EXERCISE DIRECTIONS
Pictures in the records below are skipped; the rest is copied exactly.

EXCERPTED DATA
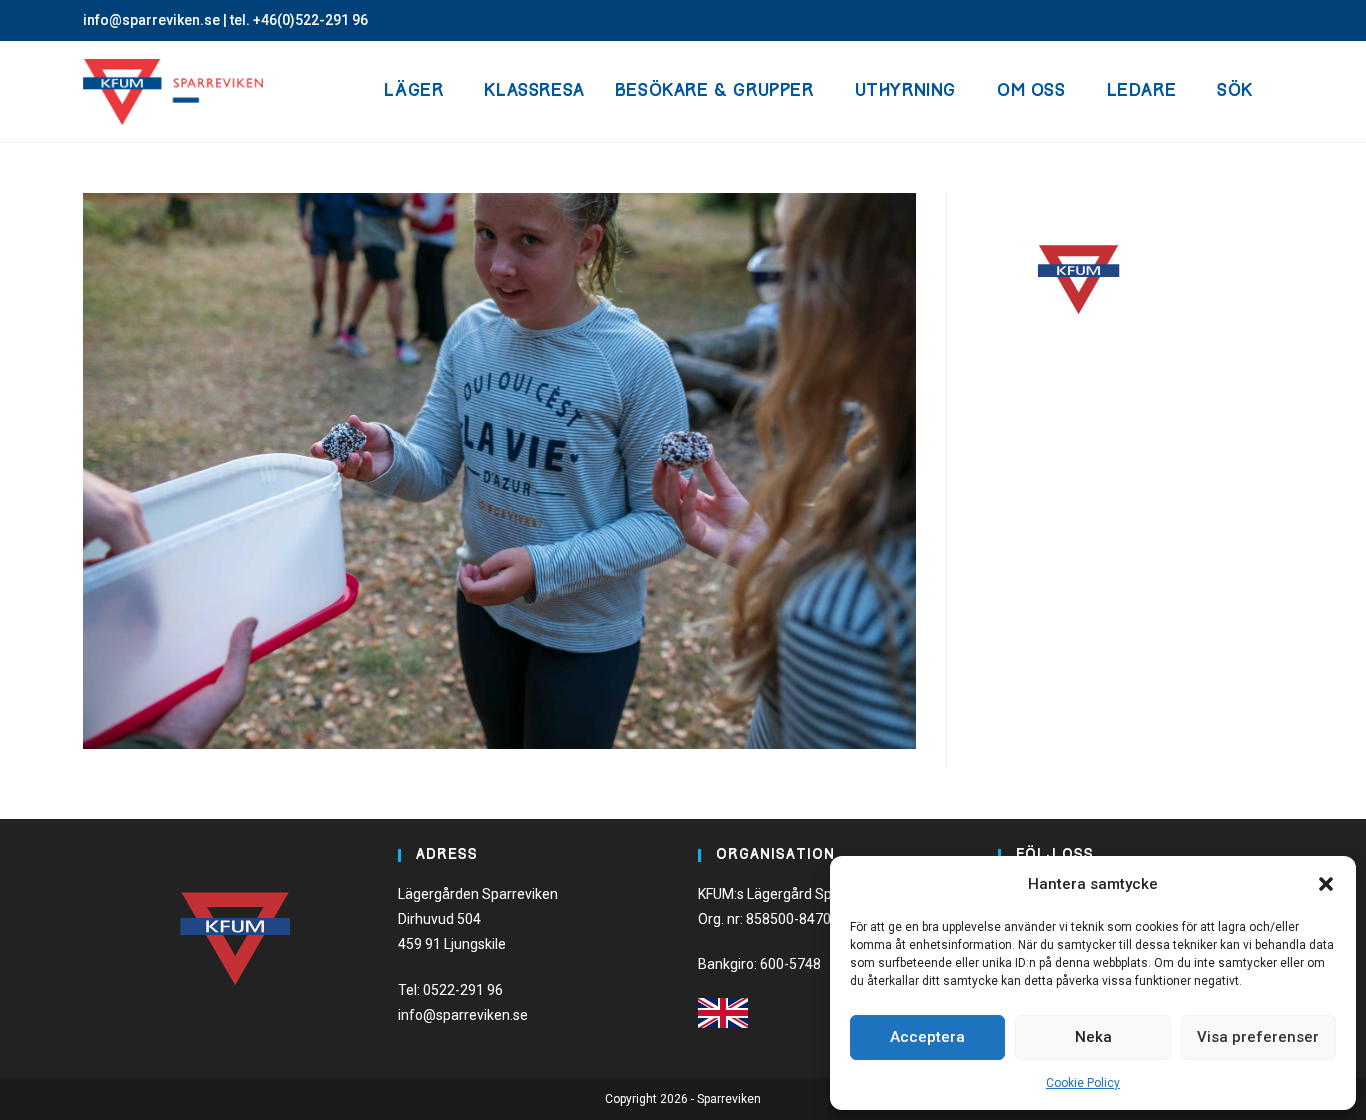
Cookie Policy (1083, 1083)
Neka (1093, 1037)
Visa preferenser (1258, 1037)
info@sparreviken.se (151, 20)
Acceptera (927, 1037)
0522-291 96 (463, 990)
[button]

TASK RESPONSE
Cookie Policy (1083, 1083)
Neka (1093, 1037)
Visa preferenser (1258, 1037)
info@sparreviken.se (151, 20)
Acceptera (927, 1037)
0522-291 96 (463, 990)
[button]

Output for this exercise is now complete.